*Directions:* When a line of the entries contains the word "click", report that line.

*Supplied entries:*
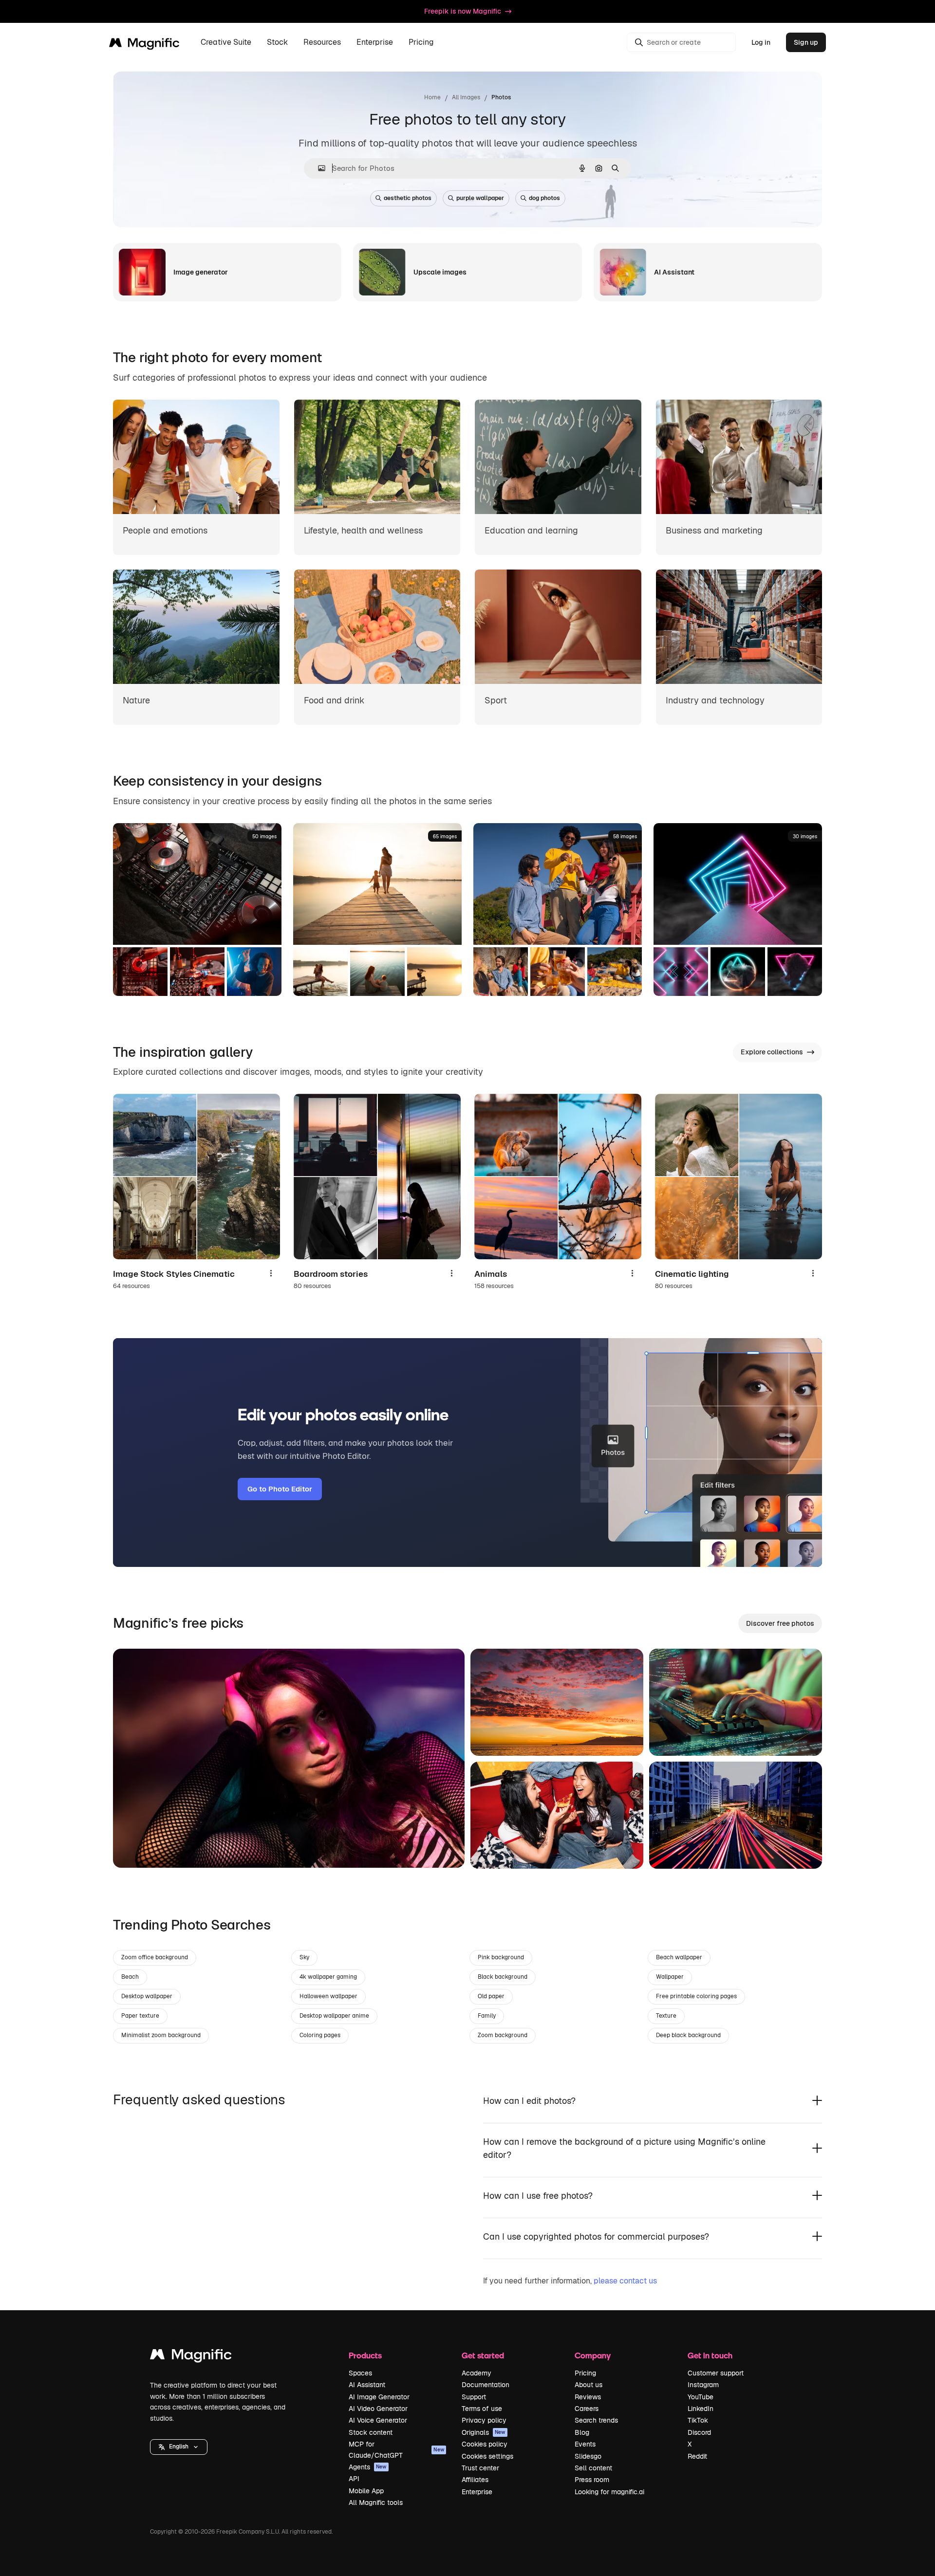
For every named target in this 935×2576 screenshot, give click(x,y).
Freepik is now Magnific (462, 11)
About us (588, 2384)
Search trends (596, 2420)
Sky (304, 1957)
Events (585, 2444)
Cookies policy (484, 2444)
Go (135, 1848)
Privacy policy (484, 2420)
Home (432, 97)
---
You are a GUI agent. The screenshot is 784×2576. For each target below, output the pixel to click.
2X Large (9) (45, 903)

*Your solution:*
For every named target in this 935×2576 screenshot, give click(x,y).
You are a GUI agent. The screenshot is 784×2576. For each target below, output the pixel to click.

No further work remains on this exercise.